_WHAT YOU NEED TO DO_:
Reproduce the records below word for word.

_Dataset entries_:
━━━━━━━━━━━━━━━━━━━━━━━━━━━━━━

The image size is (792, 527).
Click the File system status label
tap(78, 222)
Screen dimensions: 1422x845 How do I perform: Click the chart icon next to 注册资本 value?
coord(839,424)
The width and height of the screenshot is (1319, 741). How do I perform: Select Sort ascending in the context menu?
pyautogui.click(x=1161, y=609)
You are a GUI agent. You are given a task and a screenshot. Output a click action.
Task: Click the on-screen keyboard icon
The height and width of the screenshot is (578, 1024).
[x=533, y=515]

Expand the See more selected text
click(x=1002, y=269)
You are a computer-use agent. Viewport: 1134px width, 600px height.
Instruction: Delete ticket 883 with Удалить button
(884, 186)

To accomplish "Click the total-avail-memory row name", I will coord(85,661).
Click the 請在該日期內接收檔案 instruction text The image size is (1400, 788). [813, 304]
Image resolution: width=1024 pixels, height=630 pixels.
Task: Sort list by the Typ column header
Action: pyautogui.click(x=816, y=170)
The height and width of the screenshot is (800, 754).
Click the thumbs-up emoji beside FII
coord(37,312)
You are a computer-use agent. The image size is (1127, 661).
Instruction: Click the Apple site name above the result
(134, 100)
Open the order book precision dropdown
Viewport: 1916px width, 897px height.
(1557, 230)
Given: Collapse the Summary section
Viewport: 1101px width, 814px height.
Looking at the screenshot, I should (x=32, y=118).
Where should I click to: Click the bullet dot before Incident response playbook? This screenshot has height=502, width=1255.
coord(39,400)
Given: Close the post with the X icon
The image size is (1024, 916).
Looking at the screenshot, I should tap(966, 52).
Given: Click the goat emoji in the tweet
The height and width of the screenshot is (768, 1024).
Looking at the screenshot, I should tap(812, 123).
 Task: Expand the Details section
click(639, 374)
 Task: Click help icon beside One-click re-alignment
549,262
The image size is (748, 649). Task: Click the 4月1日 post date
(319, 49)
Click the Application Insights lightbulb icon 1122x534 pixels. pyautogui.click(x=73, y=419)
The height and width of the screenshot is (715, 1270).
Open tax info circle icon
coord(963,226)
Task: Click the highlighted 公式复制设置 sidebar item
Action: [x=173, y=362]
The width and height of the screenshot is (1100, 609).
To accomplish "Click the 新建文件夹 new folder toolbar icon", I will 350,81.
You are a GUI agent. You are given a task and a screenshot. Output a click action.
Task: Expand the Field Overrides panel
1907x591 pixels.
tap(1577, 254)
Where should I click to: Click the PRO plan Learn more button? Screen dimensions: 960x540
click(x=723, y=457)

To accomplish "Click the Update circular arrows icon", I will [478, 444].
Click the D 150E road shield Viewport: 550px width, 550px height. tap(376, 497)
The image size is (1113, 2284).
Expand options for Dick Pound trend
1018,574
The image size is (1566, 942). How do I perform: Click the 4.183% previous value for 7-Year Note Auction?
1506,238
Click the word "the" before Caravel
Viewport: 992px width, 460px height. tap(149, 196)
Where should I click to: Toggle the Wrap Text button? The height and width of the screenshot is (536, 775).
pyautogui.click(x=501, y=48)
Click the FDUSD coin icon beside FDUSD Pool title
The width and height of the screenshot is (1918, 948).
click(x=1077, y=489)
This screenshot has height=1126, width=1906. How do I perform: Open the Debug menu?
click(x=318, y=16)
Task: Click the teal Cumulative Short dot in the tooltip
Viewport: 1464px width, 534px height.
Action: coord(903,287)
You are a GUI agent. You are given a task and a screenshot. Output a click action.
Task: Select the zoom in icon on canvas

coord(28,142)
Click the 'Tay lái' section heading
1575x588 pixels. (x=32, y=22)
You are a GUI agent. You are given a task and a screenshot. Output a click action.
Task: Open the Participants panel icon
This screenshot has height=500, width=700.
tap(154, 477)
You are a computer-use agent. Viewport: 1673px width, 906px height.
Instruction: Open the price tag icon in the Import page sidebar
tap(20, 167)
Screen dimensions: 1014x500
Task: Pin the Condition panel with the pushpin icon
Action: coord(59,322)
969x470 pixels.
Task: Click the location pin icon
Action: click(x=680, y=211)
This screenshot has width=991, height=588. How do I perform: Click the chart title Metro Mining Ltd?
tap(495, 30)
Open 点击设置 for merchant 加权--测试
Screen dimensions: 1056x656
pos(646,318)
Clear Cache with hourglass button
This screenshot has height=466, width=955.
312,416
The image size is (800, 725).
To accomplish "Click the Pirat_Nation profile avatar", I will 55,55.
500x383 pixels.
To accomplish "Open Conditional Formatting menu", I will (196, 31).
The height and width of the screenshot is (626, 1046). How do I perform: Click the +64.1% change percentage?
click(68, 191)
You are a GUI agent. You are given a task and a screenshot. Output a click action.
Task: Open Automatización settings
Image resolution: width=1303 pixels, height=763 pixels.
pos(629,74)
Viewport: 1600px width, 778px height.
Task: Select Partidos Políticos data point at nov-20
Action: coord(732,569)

━━━━━━━━━━━━━━━━━━━━━━━━━━━━━━

_REPLY TO THE EXERCISE_:
The image size is (792, 527).
Click the File system status label
tap(78, 222)
Screen dimensions: 1422x845 How do I perform: Click the chart icon next to 注册资本 value?
coord(839,424)
The width and height of the screenshot is (1319, 741). How do I perform: Select Sort ascending in the context menu?
pyautogui.click(x=1161, y=609)
You are a GUI agent. You are given a task and a screenshot. Output a click action.
Task: Click the on-screen keyboard icon
The height and width of the screenshot is (578, 1024).
[x=533, y=515]

Expand the See more selected text
click(x=1002, y=269)
You are a computer-use agent. Viewport: 1134px width, 600px height.
Instruction: Delete ticket 883 with Удалить button
(884, 186)

To accomplish "Click the total-avail-memory row name", I will coord(85,661).
Click the 請在該日期內接收檔案 instruction text The image size is (1400, 788). [813, 304]
Image resolution: width=1024 pixels, height=630 pixels.
Task: Sort list by the Typ column header
Action: pyautogui.click(x=816, y=170)
The height and width of the screenshot is (800, 754).
Click the thumbs-up emoji beside FII
coord(37,312)
You are a computer-use agent. The image size is (1127, 661).
Instruction: Click the Apple site name above the result
(134, 100)
Open the order book precision dropdown
Viewport: 1916px width, 897px height.
(1557, 230)
Given: Collapse the Summary section
Viewport: 1101px width, 814px height.
Looking at the screenshot, I should (x=32, y=118).
Where should I click to: Click the bullet dot before Incident response playbook? This screenshot has height=502, width=1255.
coord(39,400)
Given: Close the post with the X icon
The image size is (1024, 916).
Looking at the screenshot, I should tap(966, 52).
Given: Click the goat emoji in the tweet
The height and width of the screenshot is (768, 1024).
Looking at the screenshot, I should tap(812, 123).
 Task: Expand the Details section
click(639, 374)
 Task: Click help icon beside One-click re-alignment
549,262
The image size is (748, 649). Task: Click the 4月1日 post date
(319, 49)
Click the Application Insights lightbulb icon 1122x534 pixels. pyautogui.click(x=73, y=419)
The height and width of the screenshot is (715, 1270).
Open tax info circle icon
coord(963,226)
Task: Click the highlighted 公式复制设置 sidebar item
Action: [x=173, y=362]
The width and height of the screenshot is (1100, 609).
To accomplish "Click the 新建文件夹 new folder toolbar icon", I will 350,81.
You are a GUI agent. You are given a task and a screenshot. Output a click action.
Task: Expand the Field Overrides panel
1907x591 pixels.
tap(1577, 254)
Where should I click to: Click the PRO plan Learn more button? Screen dimensions: 960x540
click(x=723, y=457)

To accomplish "Click the Update circular arrows icon", I will [478, 444].
Click the D 150E road shield Viewport: 550px width, 550px height. tap(376, 497)
The image size is (1113, 2284).
Expand options for Dick Pound trend
1018,574
The image size is (1566, 942). How do I perform: Click the 4.183% previous value for 7-Year Note Auction?
1506,238
Click the word "the" before Caravel
Viewport: 992px width, 460px height. tap(149, 196)
Where should I click to: Toggle the Wrap Text button? The height and width of the screenshot is (536, 775).
pyautogui.click(x=501, y=48)
Click the FDUSD coin icon beside FDUSD Pool title
The width and height of the screenshot is (1918, 948).
click(x=1077, y=489)
This screenshot has height=1126, width=1906. How do I perform: Open the Debug menu?
click(x=318, y=16)
Task: Click the teal Cumulative Short dot in the tooltip
Viewport: 1464px width, 534px height.
Action: coord(903,287)
You are a GUI agent. You are given a task and a screenshot. Output a click action.
Task: Select the zoom in icon on canvas

coord(28,142)
Click the 'Tay lái' section heading
1575x588 pixels. (x=32, y=22)
You are a GUI agent. You are given a task and a screenshot. Output a click action.
Task: Open the Participants panel icon
This screenshot has height=500, width=700.
tap(154, 477)
You are a computer-use agent. Viewport: 1673px width, 906px height.
Instruction: Open the price tag icon in the Import page sidebar
tap(20, 167)
Screen dimensions: 1014x500
Task: Pin the Condition panel with the pushpin icon
Action: coord(59,322)
969x470 pixels.
Task: Click the location pin icon
Action: click(x=680, y=211)
This screenshot has width=991, height=588. How do I perform: Click the chart title Metro Mining Ltd?
tap(495, 30)
Open 点击设置 for merchant 加权--测试
Screen dimensions: 1056x656
pos(646,318)
Clear Cache with hourglass button
This screenshot has height=466, width=955.
312,416
The image size is (800, 725).
To accomplish "Click the Pirat_Nation profile avatar", I will 55,55.
500x383 pixels.
To accomplish "Open Conditional Formatting menu", I will (196, 31).
The height and width of the screenshot is (626, 1046). How do I perform: Click the +64.1% change percentage?
click(68, 191)
You are a GUI agent. You are given a task and a screenshot. Output a click action.
Task: Open Automatización settings
Image resolution: width=1303 pixels, height=763 pixels.
pos(629,74)
Viewport: 1600px width, 778px height.
Task: Select Partidos Políticos data point at nov-20
Action: coord(732,569)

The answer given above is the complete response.